**TASK DIRECTIONS:** Starting with the line that contains "Untick the GrossMarginPct checkbox" and stopping after the line that contains "This screenshot has width=1568, height=716.", return each line below exactly as written, with no others.

**DATA PROVIDED:**
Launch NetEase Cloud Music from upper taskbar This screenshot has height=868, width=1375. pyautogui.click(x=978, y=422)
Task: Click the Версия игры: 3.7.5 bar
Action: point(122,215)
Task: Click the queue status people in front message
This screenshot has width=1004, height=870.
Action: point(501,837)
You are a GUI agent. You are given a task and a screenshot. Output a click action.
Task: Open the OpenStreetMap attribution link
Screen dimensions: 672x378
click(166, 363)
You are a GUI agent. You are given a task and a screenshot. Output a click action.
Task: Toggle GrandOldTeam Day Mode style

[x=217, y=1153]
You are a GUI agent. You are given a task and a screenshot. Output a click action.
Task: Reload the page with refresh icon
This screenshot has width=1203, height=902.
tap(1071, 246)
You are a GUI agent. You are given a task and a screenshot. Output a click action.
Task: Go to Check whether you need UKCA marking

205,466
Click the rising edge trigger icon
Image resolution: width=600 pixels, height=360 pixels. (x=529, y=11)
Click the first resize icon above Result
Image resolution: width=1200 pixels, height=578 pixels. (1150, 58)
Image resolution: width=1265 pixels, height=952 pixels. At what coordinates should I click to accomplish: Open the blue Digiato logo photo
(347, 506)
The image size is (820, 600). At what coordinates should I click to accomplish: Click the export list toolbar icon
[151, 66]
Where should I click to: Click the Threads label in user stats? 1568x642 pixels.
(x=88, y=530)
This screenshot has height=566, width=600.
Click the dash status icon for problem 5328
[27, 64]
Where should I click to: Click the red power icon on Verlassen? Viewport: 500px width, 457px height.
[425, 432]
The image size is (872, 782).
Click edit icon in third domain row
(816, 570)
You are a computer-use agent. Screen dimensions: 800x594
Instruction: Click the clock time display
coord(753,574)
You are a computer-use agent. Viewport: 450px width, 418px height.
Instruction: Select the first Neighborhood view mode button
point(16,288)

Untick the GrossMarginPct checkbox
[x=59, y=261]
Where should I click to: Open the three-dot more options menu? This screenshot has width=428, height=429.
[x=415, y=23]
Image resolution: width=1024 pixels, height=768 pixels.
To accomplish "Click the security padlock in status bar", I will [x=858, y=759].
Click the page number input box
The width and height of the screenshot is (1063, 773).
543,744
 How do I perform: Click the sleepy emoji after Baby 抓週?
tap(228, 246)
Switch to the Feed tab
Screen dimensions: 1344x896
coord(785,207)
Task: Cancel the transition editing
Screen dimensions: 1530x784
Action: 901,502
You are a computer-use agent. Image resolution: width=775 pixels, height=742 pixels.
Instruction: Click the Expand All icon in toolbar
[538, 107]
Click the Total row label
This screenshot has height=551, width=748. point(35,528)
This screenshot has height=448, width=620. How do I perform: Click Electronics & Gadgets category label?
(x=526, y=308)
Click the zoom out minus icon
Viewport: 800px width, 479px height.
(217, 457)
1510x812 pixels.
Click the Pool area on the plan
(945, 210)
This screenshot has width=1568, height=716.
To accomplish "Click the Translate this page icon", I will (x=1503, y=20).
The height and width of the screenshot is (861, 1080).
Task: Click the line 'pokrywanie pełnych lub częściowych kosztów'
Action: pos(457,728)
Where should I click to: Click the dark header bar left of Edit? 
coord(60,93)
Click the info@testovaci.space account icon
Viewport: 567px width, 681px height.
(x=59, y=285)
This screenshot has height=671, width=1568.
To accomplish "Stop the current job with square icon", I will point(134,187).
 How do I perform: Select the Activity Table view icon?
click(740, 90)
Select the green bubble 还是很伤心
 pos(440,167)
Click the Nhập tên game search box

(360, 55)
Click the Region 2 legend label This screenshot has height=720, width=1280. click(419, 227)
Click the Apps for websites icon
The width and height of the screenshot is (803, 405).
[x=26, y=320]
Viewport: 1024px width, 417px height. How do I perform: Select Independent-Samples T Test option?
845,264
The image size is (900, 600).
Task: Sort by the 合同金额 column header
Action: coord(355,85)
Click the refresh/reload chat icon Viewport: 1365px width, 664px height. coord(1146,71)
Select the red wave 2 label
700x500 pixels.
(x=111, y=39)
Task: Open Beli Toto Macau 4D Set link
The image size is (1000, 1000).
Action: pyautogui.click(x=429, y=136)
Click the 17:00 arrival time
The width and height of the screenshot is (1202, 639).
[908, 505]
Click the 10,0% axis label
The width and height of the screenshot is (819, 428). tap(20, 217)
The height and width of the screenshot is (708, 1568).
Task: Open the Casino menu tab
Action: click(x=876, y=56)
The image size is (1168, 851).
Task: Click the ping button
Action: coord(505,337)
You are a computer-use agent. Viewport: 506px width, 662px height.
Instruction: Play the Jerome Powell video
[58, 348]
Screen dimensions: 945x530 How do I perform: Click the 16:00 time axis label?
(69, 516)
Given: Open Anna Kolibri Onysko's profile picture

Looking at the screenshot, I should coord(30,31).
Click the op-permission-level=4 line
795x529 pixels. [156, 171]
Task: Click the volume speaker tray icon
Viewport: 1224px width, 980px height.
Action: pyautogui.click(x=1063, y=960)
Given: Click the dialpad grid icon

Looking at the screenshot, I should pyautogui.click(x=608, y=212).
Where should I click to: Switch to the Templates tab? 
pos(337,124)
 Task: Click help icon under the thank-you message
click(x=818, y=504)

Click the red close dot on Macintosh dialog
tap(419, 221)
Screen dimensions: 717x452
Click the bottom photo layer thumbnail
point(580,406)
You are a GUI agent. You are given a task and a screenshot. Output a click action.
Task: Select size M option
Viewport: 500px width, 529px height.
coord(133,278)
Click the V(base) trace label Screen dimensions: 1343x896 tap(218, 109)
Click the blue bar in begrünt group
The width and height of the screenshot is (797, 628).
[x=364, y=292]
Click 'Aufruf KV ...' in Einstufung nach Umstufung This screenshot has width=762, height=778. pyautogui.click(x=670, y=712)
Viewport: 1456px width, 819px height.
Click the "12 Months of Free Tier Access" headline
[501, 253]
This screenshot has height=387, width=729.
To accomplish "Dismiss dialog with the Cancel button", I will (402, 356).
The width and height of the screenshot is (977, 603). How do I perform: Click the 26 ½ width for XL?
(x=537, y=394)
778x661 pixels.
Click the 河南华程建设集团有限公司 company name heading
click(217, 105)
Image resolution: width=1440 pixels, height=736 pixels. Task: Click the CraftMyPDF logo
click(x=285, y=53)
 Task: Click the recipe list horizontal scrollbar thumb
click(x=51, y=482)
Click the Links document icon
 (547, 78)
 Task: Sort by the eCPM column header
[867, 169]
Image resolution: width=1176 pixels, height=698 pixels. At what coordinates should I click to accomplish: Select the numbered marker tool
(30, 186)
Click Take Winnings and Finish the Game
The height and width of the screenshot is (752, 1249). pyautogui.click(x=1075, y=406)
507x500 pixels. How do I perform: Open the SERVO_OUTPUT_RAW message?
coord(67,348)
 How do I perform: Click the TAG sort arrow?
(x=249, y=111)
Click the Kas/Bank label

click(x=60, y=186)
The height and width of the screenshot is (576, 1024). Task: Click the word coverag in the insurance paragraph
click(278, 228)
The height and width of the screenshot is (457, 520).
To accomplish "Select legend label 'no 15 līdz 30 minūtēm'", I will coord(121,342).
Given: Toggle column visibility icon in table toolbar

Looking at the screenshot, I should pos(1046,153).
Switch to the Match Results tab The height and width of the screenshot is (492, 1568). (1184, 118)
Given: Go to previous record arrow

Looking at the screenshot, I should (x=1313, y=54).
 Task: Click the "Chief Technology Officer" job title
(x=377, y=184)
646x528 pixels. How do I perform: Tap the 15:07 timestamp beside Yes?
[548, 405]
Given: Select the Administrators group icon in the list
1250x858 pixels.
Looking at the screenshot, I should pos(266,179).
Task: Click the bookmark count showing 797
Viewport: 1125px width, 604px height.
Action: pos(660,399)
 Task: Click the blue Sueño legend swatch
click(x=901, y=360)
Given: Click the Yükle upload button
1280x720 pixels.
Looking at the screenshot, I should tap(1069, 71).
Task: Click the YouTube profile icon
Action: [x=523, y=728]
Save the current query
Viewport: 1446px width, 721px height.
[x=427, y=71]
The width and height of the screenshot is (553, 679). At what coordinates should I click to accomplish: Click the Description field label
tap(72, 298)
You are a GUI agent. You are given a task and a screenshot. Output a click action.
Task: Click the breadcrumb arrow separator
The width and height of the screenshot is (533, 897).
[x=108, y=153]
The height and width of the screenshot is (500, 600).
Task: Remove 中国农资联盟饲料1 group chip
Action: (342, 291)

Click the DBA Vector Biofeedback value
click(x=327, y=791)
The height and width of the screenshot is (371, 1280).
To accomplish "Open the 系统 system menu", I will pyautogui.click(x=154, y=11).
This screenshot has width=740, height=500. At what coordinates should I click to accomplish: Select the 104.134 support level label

**SOLUTION TO THE EXERCISE:**
Untick the GrossMarginPct checkbox
[x=59, y=261]
Where should I click to: Open the three-dot more options menu? This screenshot has width=428, height=429.
[x=415, y=23]
Image resolution: width=1024 pixels, height=768 pixels.
To accomplish "Click the security padlock in status bar", I will [x=858, y=759].
Click the page number input box
The width and height of the screenshot is (1063, 773).
543,744
 How do I perform: Click the sleepy emoji after Baby 抓週?
tap(228, 246)
Switch to the Feed tab
Screen dimensions: 1344x896
coord(785,207)
Task: Cancel the transition editing
Screen dimensions: 1530x784
Action: 901,502
You are a computer-use agent. Image resolution: width=775 pixels, height=742 pixels.
Instruction: Click the Expand All icon in toolbar
[538, 107]
Click the Total row label
This screenshot has height=551, width=748. point(35,528)
This screenshot has height=448, width=620. How do I perform: Click Electronics & Gadgets category label?
(x=526, y=308)
Click the zoom out minus icon
Viewport: 800px width, 479px height.
(217, 457)
1510x812 pixels.
Click the Pool area on the plan
(945, 210)
This screenshot has width=1568, height=716.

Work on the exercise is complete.